The Office of the Australian Information Commissioner (OAIC) is urging those impacted by the Immigration department's 2014 data breach to contact the office as part of its determination over whether to award compensation.
The 2014 data breach saw the personal details of 9258 asylum seekers exposed online.
The database included full names, nationalities, dates of birth, gender, and boat arrival dates of all individuals held on Christmas Island and in a mainland detention facility.
Immigration staff had copied charts and tables directly from a Microsoft Excel spreadsheet, resulting in the underlying data being embedded in the final Word version of the document.
The data was accessible on the Immigration website for nine days, and cached on an archived search engine for around two weeks.
Privacy commissioner Timothy Pilgrim later that year found Immigration had breached its obligations under the nation's Privacy Act.
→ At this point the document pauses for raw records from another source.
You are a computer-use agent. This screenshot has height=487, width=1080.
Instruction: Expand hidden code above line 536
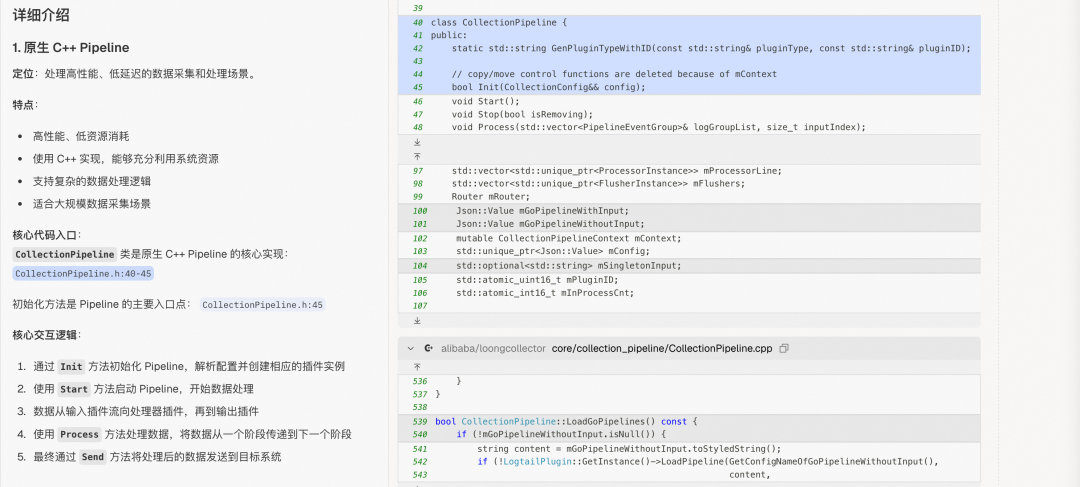pos(417,366)
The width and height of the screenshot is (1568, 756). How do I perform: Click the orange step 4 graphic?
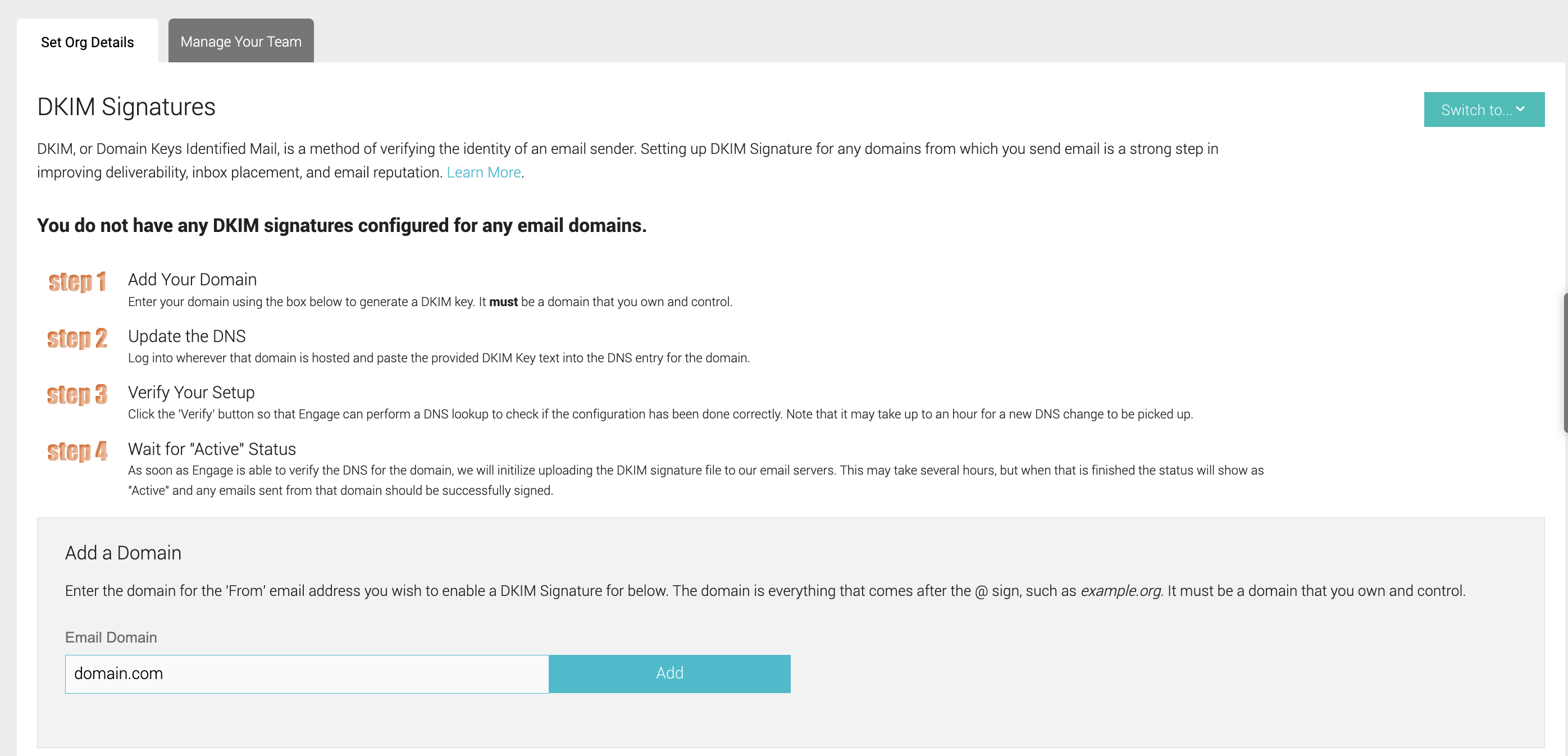(x=78, y=451)
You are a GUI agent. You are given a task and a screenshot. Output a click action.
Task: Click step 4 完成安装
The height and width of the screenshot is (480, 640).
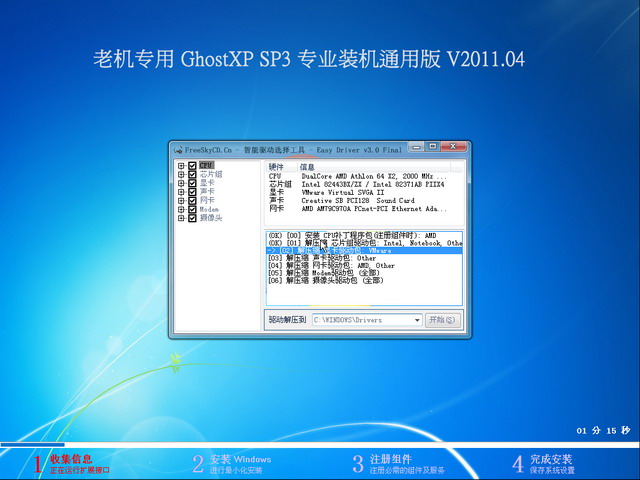tap(548, 463)
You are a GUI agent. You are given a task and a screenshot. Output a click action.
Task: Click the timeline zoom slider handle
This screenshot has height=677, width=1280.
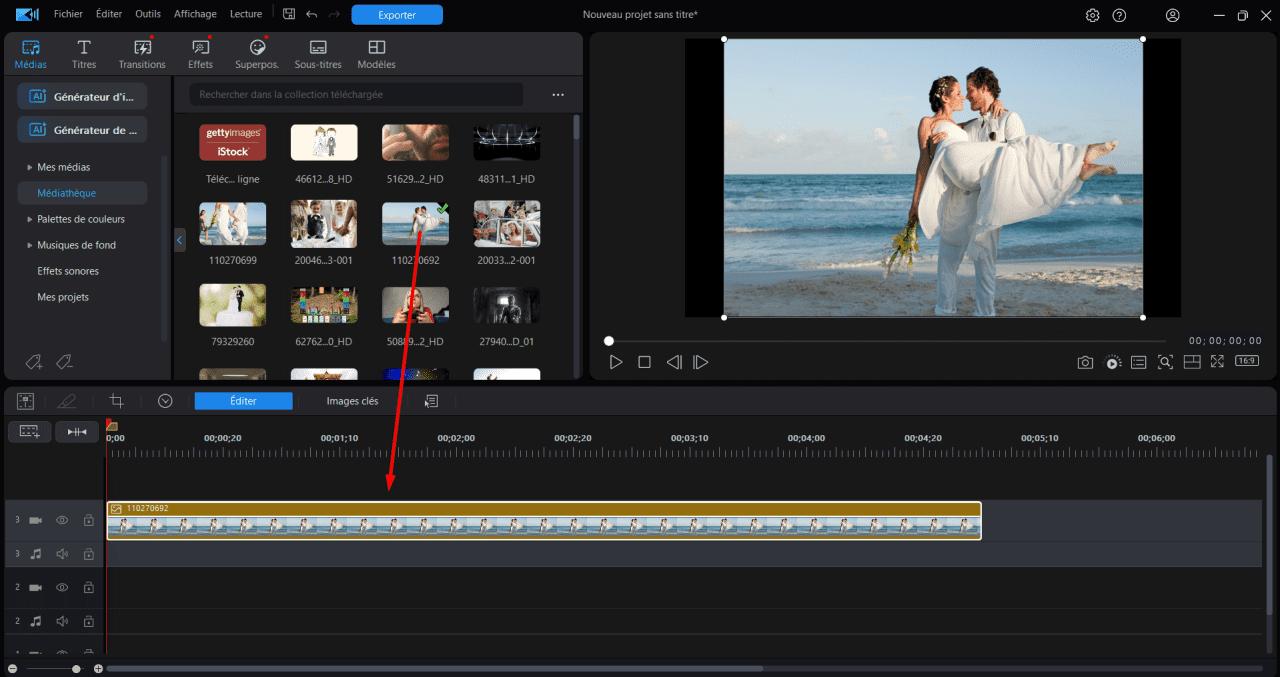(x=76, y=668)
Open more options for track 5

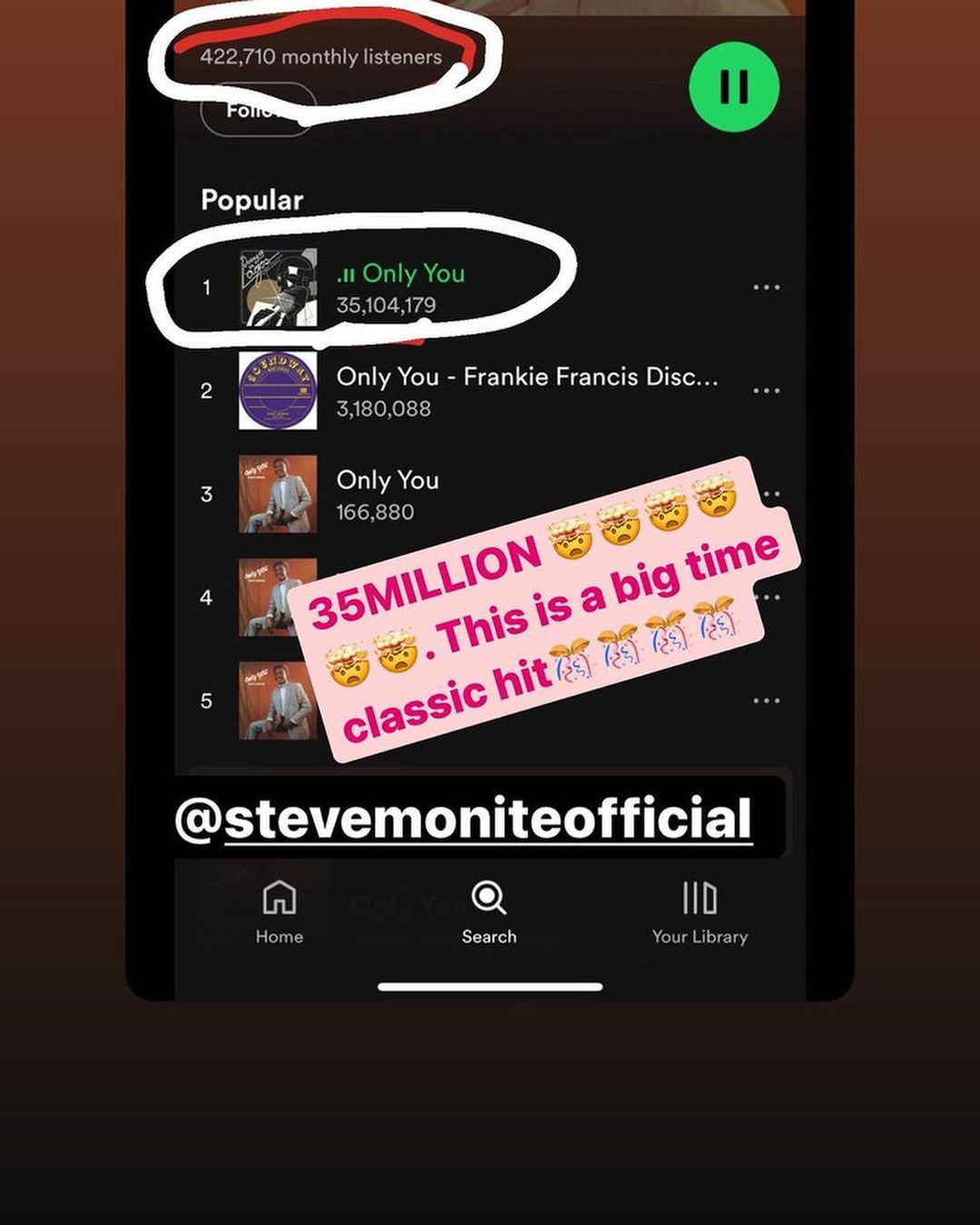click(767, 701)
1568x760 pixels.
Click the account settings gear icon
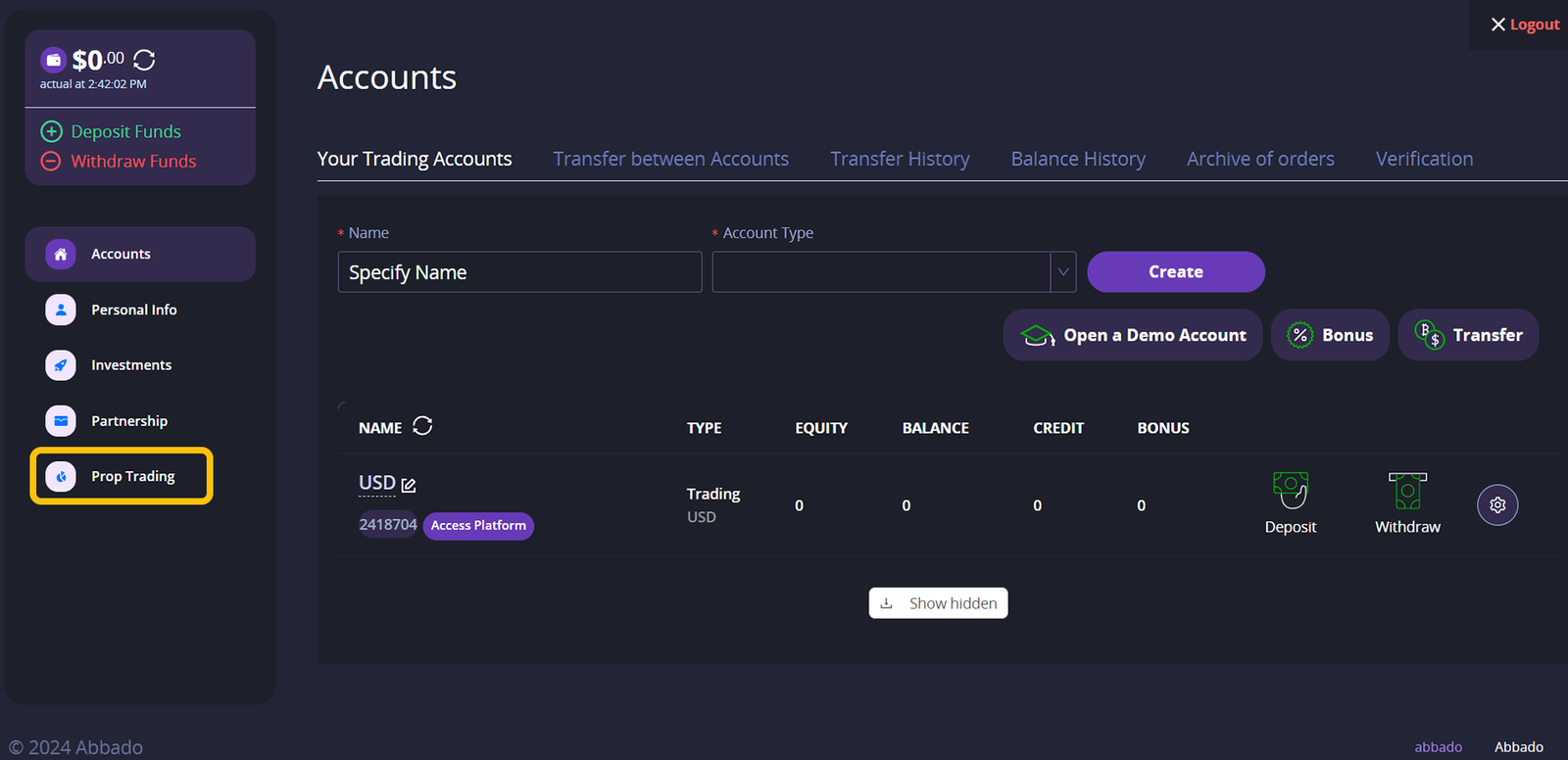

As at last July Immigration had spent almost $1 million in legal fees as a result of the breach.
But it warned at the time that costs were expected to rise as a result of privacy complaints and a number of lawsuits from asylum seekers who claimed to be more vulnerable to persecution in their home countries because of the breach.
A group complaint on behalf of affected individuals was made to the OAIC in August 2015.
As part of its investigation into the collective complaint, the OAIC today urged victims to contact the office and provide information about any loss or damage they had suffered as a result of the breach.
"The commissioner is preparing to make a determination on this matter ... in which he will consider whether a remedy, including any compensation, should be awarded to any individual group member who has suffered loss or damage as a result of the data breach," the OAIC's notice reads.
Information provided to the OAIC should include anything the individual considers to be "relevant to the loss or damage you suffered". This could include a statutory declaration or signed statement.
"You may also include any evidence you have from the time of the data breach, or when you first found out about the data breach, (such as medical reports) that contain details about how you reacted to the data breach, and any treatment you received as a result of the data breach's impact on you," the OAIC said.
Victims have until April 19 to contact the office.
The OAIC did not indicate when it expected to make a decision on any potential compensation.